#### Work instructions
Report the count of lines holding "help" in the records, with no other words.

#### Source material
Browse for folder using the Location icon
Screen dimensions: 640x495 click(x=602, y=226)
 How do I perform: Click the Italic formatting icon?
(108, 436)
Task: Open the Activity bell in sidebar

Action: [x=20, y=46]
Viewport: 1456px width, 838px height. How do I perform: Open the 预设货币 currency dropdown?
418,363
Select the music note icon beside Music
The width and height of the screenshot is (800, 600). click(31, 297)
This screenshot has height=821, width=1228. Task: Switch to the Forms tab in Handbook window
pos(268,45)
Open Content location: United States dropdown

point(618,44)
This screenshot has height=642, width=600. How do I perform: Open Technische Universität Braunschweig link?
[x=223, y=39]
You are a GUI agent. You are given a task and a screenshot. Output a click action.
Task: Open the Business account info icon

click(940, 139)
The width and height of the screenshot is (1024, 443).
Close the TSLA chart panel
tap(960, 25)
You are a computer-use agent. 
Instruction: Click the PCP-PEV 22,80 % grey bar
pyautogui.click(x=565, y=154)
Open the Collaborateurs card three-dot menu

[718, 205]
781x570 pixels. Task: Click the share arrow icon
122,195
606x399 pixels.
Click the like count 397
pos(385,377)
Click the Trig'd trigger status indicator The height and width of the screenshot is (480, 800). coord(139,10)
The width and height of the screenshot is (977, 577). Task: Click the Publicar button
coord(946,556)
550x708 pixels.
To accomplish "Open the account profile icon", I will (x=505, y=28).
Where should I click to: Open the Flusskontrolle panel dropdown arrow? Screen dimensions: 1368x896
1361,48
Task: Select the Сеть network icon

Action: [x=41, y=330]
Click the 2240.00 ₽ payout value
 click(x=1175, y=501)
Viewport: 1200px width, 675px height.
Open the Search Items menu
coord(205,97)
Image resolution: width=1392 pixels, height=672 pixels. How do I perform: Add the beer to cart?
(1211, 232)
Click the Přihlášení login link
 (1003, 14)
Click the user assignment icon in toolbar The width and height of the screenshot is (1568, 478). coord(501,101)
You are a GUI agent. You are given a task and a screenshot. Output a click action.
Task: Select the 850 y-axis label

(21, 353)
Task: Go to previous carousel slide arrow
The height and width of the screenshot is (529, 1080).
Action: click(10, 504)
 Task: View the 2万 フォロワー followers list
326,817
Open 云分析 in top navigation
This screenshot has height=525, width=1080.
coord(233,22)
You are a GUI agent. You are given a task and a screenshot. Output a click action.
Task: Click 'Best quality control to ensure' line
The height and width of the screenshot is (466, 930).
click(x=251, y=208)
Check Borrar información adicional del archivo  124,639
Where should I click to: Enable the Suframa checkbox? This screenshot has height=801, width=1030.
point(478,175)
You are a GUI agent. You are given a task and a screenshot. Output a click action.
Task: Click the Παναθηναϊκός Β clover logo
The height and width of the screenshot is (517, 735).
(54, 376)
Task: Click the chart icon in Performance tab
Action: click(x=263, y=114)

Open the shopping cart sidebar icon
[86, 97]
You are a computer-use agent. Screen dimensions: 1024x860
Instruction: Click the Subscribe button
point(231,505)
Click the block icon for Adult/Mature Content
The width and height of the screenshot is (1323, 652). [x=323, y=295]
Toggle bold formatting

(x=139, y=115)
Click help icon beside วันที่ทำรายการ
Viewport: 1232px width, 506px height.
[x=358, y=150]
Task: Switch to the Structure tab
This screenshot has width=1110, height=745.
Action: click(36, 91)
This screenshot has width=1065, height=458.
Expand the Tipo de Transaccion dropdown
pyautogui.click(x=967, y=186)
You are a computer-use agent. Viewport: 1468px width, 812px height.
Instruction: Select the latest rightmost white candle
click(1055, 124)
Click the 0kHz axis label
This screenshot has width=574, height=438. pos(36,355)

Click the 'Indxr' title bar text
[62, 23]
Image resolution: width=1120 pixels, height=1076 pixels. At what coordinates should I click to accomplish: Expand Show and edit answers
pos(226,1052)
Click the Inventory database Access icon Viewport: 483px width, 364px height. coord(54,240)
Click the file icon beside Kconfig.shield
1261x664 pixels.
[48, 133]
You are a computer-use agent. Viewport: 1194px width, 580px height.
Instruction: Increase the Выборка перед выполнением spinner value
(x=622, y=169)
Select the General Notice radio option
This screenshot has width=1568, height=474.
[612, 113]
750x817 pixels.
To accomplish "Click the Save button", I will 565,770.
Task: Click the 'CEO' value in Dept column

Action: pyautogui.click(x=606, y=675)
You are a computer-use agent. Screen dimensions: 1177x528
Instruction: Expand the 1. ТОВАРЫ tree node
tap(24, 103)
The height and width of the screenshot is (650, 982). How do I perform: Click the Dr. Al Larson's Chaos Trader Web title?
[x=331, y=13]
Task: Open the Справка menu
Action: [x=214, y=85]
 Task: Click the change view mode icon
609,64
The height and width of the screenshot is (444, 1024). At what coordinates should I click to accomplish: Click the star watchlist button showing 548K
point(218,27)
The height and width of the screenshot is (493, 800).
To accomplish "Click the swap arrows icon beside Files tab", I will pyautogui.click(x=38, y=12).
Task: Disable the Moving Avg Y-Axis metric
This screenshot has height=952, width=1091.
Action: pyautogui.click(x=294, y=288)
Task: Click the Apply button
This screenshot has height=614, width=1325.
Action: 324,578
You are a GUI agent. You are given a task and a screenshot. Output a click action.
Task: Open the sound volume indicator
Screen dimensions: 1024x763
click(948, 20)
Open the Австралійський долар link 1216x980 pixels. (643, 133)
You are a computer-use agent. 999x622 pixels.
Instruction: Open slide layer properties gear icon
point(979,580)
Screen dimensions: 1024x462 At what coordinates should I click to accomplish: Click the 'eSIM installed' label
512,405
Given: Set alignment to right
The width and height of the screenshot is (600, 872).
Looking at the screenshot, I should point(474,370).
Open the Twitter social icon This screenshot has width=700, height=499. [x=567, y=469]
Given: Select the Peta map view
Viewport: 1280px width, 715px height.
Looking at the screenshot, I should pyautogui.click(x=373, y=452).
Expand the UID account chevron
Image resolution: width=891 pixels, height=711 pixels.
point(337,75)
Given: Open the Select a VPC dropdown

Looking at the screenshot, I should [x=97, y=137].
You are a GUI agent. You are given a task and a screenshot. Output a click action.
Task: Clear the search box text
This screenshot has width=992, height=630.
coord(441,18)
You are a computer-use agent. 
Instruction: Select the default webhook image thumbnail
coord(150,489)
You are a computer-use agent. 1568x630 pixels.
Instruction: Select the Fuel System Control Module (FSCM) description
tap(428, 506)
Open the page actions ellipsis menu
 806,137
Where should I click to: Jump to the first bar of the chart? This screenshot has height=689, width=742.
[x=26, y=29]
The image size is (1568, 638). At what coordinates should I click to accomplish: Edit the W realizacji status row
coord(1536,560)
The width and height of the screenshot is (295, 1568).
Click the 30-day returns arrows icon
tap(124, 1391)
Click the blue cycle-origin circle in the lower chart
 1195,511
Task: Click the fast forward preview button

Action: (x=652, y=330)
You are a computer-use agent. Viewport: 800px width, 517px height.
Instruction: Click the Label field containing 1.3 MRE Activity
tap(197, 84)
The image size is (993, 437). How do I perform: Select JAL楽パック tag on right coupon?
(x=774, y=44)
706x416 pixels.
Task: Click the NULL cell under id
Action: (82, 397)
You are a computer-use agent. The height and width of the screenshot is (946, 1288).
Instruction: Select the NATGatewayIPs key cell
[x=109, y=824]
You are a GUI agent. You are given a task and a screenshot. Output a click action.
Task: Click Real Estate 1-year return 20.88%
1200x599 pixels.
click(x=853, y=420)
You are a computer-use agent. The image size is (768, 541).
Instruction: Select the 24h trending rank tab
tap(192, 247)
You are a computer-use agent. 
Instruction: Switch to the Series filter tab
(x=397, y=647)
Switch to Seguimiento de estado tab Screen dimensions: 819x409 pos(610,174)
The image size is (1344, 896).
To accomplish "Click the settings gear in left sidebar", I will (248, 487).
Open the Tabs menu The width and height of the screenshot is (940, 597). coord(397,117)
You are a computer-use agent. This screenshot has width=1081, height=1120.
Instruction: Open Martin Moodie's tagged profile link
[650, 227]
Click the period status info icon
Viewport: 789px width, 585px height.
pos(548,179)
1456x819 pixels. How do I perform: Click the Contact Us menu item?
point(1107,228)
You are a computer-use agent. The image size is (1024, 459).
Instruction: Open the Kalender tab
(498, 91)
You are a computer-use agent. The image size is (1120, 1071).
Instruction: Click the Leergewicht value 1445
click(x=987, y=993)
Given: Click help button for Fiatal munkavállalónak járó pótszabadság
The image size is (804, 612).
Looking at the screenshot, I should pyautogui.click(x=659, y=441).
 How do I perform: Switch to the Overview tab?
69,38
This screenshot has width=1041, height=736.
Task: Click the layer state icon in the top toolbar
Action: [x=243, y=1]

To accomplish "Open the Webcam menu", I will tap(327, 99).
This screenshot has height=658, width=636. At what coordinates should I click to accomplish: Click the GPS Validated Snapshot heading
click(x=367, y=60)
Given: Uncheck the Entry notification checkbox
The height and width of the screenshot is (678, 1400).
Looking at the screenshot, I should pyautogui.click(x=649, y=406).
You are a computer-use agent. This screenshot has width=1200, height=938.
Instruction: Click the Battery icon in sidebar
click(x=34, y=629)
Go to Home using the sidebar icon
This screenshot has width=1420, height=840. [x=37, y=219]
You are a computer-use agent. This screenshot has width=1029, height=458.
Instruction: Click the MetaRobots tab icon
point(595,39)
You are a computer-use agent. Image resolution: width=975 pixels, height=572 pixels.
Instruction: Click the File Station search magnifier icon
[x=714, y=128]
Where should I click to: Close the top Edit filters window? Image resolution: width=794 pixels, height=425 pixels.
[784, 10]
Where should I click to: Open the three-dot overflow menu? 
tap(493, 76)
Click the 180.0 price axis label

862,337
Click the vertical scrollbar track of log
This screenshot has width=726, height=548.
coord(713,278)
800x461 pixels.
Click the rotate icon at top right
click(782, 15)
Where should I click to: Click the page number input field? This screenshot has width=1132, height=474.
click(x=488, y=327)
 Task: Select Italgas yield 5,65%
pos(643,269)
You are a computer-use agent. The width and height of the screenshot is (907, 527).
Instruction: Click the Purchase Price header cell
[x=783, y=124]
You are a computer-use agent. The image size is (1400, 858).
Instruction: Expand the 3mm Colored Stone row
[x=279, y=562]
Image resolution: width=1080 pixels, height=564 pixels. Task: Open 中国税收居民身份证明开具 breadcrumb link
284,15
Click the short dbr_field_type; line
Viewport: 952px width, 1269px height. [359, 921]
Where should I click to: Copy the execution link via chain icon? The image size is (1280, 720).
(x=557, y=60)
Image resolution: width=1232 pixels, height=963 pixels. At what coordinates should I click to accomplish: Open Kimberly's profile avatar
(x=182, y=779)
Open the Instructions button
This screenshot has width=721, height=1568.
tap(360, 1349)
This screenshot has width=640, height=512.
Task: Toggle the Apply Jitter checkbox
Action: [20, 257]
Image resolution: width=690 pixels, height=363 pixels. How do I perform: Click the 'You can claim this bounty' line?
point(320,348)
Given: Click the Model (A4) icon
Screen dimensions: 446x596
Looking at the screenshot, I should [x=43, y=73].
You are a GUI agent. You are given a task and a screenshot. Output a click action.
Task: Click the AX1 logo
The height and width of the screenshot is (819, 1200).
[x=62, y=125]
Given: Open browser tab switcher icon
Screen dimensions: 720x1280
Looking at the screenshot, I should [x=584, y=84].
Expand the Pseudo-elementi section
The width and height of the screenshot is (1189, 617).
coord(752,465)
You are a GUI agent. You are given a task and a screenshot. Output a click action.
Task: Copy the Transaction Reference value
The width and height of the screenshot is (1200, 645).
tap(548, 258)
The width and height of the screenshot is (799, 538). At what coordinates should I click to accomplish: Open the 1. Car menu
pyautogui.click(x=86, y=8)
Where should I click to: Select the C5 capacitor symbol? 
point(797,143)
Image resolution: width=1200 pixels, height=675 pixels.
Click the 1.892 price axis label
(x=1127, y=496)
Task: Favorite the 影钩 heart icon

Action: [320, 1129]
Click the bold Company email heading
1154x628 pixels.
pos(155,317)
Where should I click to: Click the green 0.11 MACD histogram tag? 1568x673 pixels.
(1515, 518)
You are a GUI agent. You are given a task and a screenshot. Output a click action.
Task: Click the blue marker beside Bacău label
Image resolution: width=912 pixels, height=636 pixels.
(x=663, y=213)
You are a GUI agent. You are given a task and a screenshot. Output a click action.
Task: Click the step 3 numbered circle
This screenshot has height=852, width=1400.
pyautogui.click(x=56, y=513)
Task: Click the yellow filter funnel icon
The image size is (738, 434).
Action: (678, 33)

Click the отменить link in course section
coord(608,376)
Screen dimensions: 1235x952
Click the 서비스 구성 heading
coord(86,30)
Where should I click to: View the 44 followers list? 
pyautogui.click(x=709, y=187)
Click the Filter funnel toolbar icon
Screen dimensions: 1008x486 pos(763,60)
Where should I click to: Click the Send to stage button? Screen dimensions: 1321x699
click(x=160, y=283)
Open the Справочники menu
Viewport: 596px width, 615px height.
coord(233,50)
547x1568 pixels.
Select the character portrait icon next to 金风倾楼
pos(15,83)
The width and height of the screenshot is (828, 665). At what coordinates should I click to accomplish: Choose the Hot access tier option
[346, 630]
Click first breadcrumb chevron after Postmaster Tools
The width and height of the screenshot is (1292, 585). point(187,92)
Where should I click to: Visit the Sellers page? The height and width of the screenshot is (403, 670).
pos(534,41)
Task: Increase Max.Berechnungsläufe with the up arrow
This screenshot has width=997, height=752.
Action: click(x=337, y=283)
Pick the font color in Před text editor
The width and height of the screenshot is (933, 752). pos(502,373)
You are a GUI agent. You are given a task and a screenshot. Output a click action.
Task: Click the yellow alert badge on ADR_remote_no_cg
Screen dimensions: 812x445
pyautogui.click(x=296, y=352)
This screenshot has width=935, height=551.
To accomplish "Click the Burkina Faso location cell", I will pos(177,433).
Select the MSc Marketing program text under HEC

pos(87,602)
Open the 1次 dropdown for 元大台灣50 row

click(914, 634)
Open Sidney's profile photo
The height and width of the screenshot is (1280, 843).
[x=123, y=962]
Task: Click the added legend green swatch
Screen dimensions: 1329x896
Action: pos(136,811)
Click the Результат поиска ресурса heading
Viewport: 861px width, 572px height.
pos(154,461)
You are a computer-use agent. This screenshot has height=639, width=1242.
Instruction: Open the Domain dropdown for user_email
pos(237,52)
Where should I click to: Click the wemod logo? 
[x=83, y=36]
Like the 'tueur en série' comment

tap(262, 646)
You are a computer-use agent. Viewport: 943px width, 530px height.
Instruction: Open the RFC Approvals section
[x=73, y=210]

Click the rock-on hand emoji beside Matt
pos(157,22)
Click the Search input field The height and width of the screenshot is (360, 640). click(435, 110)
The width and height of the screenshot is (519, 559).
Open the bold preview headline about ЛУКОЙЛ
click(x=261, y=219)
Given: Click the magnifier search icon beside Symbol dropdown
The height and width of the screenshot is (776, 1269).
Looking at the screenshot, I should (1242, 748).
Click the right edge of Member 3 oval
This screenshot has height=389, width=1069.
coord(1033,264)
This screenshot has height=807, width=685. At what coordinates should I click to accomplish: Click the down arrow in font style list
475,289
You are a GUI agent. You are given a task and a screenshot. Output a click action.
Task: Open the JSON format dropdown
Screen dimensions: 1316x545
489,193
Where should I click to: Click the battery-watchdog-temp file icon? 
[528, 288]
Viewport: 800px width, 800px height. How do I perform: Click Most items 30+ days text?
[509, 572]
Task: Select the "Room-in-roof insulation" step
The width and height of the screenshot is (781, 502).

#### Answer space
2